回答by fernando yevenes
ok solucion
好的解决方案
<script type="text/javascript">
function MtCambioRegion() {
// con JQUERY
//var regionId = $('#<%= ddlregion.ClientID %>').val();
// sin JQUERY
var regionId = document.getElementById('ContentBody_ddlRegion').value;
// var regionId = document.getElementById('ContentBody_CtrContenedoAjax_ddlRegion').value
// alert('metodo region : ' + regionId );
GetCitiesOfRegion(regionId);
}
function GetCitiesOfRegion(regionId) {
// alert('Funcion ' + regionId );
var actionData = "{'regionId': '" + regionId + "'}";
$.ajax({
type: "POST",
url: "WebTespRegionComuna.aspx/GetProComunas",
data: actionData,
contentType: "application/json; charset=utf-8",
dataType: "json",
success: function (r) {
var ddlComuna = $("[id*=ddlComuna]");
ddlComuna.empty().append('');
$.each(r.d, function () {
ddlComuna.append($("<option></option>").val(this['id']).html(this['nombre']));
});
}
});
}
function FnSelComuna() {
var x = document.getElementById("ContentBody_ddlComuna").value;
// alert(x);
document.getElementById('ContentBody_txtComunaHiden').value = x;
}
// formulario aspx
// 公式 aspx
Public Class WebTespRegionComuna
Inherits System.Web.UI.Page
Protected Sub Page_Load(ByVal sender As Object, ByVal e As System.EventArgs) Handles Me.Load
If Not Page.IsPostBack Then
'ControlSystema.GetSearhRegionList(ddlRegion)
Dim _ControlSystema As New ControlSystema
With _ControlSystema
.MtRegionList(ddlRegion)
End With
_ControlSystema = Nothing
End If
End Sub
<System.Web.Services.WebMethod()> _
Public Shared Function GetProComunas(regionId As String) As List(Of ComunaList)
Dim _ControlSystema As New ControlSystema
Dim _lista As List(Of ComunaList)
With _ControlSystema
_lista = .GetSearchComunaList(regionId)
End With
_ControlSystema = Nothing
Return _lista
End Function
Private Sub btnGuardarDatos_Click(sender As Object, e As System.EventArgs) Handles btnGuardarDatos.Click
Try
Dim valorcomuna As String = ddlComuna.SelectedValue
valorcomuna = txtComunaHiden.Text
Dim valorregion As String = ddlRegion.SelectedValue.ToString()

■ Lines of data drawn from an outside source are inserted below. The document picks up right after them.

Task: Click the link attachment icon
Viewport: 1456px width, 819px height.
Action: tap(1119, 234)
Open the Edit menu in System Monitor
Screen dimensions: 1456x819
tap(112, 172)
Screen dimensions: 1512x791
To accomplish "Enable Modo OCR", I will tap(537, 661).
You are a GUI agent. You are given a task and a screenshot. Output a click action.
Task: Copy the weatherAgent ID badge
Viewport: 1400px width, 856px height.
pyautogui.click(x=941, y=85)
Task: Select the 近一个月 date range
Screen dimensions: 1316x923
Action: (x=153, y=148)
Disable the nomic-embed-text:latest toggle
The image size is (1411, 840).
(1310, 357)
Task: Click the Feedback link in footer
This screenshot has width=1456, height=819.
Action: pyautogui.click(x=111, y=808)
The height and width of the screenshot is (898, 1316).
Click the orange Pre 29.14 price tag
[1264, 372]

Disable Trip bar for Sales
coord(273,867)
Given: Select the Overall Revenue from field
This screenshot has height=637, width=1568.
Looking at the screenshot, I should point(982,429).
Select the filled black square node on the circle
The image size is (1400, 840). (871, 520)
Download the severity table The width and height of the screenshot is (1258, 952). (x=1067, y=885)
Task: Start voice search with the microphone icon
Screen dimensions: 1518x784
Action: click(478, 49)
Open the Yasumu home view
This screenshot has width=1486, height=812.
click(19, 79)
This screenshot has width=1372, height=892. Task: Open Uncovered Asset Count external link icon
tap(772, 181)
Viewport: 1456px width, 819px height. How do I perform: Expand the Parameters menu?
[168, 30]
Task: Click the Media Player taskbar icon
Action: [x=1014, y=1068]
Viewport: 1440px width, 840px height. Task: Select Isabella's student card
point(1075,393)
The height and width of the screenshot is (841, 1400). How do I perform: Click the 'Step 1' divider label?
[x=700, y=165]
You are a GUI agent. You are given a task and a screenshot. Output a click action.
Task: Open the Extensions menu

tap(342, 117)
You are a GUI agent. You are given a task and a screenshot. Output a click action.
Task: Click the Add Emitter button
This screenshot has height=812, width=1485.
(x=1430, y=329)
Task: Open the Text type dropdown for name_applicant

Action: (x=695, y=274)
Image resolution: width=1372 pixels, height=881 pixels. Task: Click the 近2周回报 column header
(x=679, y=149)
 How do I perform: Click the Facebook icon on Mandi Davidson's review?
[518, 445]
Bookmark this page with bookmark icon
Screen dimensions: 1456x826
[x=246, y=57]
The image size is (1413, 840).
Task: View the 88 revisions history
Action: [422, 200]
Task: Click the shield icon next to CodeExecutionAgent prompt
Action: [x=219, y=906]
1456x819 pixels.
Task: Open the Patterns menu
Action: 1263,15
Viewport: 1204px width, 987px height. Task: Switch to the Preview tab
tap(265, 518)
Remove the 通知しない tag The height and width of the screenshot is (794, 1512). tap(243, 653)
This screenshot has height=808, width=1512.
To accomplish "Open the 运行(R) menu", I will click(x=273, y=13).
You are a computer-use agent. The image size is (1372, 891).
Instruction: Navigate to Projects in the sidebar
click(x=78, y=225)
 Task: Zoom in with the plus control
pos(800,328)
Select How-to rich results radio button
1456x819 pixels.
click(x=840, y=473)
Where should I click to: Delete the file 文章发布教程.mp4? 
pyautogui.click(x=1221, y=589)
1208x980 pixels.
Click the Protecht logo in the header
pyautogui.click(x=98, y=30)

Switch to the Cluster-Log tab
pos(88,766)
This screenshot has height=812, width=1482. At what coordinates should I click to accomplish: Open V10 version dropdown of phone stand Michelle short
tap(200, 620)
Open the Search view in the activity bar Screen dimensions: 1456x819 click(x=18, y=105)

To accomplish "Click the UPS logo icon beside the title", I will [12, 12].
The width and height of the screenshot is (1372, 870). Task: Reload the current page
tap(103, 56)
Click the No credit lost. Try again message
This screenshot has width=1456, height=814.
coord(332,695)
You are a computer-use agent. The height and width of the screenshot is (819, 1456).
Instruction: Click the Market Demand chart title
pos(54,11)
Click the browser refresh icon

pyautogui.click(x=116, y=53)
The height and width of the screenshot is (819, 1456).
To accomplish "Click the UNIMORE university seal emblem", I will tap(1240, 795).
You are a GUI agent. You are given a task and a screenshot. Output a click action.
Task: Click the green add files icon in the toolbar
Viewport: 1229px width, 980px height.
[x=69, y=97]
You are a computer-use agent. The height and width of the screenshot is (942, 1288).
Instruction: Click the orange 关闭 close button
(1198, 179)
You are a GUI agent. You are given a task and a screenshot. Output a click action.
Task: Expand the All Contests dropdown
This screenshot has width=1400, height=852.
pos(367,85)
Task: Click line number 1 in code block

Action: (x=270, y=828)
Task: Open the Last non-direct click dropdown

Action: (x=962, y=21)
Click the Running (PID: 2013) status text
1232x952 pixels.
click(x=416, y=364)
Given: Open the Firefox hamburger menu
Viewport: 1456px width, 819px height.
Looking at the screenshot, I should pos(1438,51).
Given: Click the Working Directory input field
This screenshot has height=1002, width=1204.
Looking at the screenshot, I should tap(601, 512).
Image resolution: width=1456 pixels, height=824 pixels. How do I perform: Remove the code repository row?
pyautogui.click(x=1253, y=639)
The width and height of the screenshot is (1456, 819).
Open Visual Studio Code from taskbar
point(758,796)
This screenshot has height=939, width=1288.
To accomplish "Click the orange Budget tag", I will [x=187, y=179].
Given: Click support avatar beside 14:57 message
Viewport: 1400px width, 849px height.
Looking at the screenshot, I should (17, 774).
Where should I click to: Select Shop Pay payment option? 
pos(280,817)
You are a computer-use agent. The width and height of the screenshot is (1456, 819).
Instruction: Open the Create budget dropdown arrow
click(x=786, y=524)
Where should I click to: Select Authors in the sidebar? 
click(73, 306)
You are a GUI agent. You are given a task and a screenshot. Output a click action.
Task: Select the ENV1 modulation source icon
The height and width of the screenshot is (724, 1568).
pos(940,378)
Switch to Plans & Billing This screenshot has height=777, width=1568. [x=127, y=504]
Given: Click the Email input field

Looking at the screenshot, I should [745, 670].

Dim _valor As String = "punto de quiebre"
Catch ex As Exception
End Try
End Sub End Class
回答by Kavya_D
In my case this issue occurred because the DataValueField values assigned to drop down were empty dropdownName.DataValueField must be unique for all entries.
就我而言,发生此问题是因为分配给下拉列表的 DataValueField 值为空 dropdownName.DataValueField 必须是所有条目的唯一值。